Atorvastatin administration is associated with dose-related changes in IGF bioavailability.
Eur J Endocrinol. 2013 Jan 18. Epub 2013 Jan 18. PMID: 23333902
R Narayanan, Vascular Research Group, The University of Manchester, Salford, M6 8HD, United Kingdom.
OBJECTIVE: Insulin-like growth factor (IGF) levels, their binding proteins (IGFBPs), and high-dose statin therapy, have all been linked to the development of diabetes. We aimed to identify whether atorvastatin caused dose-related changes in IGF proteins. DESIGN AND METHODS: We measured IGF1, IGF2, IGFBP1 and IGFBP3 concentrations at baseline, 6 months and 12 months in PANDA trial participants with type 2 diabetes randomised to 10mg (n=59) vs 80mg (n=60) of atorvastatin (N=119; mean (SD): age 64(10) years; 83% male; HbA1c 61(10) mmol/mol; blood pressure 131/73 mmHg. RESULTS: Atorvastatin was associated with overall reductions in circulating IGF1, IGF2 and IGFBP3 concentrations.

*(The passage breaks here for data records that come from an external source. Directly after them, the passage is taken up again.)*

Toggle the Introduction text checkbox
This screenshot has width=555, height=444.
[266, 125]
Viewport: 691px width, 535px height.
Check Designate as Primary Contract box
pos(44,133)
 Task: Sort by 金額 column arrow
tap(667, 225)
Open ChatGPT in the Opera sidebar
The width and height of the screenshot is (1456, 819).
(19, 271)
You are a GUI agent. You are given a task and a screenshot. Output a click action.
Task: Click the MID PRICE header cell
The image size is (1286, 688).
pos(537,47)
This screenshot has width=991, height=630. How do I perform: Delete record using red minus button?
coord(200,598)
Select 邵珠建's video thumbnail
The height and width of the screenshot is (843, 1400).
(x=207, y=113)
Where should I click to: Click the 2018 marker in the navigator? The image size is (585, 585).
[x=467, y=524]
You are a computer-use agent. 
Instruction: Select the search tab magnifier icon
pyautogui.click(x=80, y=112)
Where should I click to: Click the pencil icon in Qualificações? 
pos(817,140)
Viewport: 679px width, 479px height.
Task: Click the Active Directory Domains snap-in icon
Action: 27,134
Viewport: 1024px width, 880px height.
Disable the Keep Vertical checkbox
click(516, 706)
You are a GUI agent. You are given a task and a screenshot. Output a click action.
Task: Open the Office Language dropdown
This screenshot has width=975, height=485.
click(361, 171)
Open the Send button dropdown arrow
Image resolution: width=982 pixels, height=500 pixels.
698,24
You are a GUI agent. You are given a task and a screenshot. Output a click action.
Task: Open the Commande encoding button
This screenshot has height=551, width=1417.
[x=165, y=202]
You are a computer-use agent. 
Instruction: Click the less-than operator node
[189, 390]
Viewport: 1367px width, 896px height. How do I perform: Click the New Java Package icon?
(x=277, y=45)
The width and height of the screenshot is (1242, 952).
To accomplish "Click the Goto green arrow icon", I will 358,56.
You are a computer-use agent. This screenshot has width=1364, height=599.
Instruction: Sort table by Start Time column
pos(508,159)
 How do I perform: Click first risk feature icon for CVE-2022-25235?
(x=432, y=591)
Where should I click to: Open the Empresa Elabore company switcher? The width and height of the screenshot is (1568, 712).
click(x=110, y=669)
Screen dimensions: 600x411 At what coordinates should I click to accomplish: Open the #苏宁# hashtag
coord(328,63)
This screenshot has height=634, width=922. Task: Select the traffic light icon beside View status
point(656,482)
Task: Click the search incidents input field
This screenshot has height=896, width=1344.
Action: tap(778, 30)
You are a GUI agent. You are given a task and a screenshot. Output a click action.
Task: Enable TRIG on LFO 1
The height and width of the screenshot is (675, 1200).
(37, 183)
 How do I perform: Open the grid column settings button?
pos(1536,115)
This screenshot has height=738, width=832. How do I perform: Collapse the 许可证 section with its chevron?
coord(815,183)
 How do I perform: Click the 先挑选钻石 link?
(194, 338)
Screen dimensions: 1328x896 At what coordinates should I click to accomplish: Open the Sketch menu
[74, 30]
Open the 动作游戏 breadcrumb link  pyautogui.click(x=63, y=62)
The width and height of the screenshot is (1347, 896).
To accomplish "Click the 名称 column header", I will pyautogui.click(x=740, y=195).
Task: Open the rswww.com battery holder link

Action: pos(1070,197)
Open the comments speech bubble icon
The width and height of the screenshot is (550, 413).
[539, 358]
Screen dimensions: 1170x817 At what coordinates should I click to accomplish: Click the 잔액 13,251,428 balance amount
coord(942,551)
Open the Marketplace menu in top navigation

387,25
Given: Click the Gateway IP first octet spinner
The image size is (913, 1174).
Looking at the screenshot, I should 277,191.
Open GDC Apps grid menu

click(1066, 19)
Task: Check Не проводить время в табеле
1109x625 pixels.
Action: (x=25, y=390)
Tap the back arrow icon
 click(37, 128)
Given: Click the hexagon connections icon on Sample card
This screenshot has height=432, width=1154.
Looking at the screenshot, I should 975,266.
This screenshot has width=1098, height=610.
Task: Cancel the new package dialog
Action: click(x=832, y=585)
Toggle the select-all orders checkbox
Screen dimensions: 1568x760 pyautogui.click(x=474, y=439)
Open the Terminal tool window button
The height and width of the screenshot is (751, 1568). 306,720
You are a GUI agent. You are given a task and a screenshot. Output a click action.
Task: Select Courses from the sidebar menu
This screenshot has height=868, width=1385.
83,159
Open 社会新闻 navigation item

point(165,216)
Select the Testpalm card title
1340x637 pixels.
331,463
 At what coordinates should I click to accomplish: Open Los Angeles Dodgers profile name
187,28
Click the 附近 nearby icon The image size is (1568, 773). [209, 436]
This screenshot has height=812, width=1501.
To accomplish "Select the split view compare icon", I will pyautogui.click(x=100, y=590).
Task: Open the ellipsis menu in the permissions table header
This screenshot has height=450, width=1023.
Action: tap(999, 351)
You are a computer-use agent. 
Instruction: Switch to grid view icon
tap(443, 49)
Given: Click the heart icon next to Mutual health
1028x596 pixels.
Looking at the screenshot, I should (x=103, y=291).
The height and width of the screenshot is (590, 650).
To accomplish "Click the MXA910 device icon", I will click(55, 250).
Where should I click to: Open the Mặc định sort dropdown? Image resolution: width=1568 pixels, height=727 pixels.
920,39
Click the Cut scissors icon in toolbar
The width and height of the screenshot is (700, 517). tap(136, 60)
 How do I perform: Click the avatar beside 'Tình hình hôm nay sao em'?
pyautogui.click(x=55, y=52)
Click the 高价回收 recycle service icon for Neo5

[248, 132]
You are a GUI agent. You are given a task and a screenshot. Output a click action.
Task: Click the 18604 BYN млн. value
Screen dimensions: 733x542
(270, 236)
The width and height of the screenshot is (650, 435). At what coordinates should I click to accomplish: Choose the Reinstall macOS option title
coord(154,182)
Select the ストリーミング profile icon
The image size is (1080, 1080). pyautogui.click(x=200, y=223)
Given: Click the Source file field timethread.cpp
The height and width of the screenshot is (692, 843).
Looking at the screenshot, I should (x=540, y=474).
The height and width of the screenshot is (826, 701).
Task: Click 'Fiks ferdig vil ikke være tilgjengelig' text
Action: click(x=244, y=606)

The adjusted mean (95% CI) between-group differences that indicate dose-related changes in IGF proteins were not significant for: IGF1: -3 (-21 to 14) ng/ml; IGF2: -23 (-65 to 18) ng/ml; and IGFBP3: -0.34 (-0.71 to 0.03)µg/ml; negative values indicating numerically greater lowering with high-dose). The IGFBP1 concentration did not change overall with atorvastatin therapy overall but the adjusted mean (95% CI) between-group difference indicating a dose-related change in log IGFBP1 was highly significant -0.41 (-0.69 to 0-0.13, p=0.004). CONCLUSION: IGF1, IGF2 and IGFBP3 concentrations all decreased following atorvastatin therapy. A differential effect of low vs high dose atorvastatin on IGFBP1 concentrations was observed with likely implications for IGF bioavailability. The dose-related differential impact ofatorvastatin treatment on concentration of IGF proteins merits investigation as a mechanism to explain the worsening of glucose tolerance with statin therapy.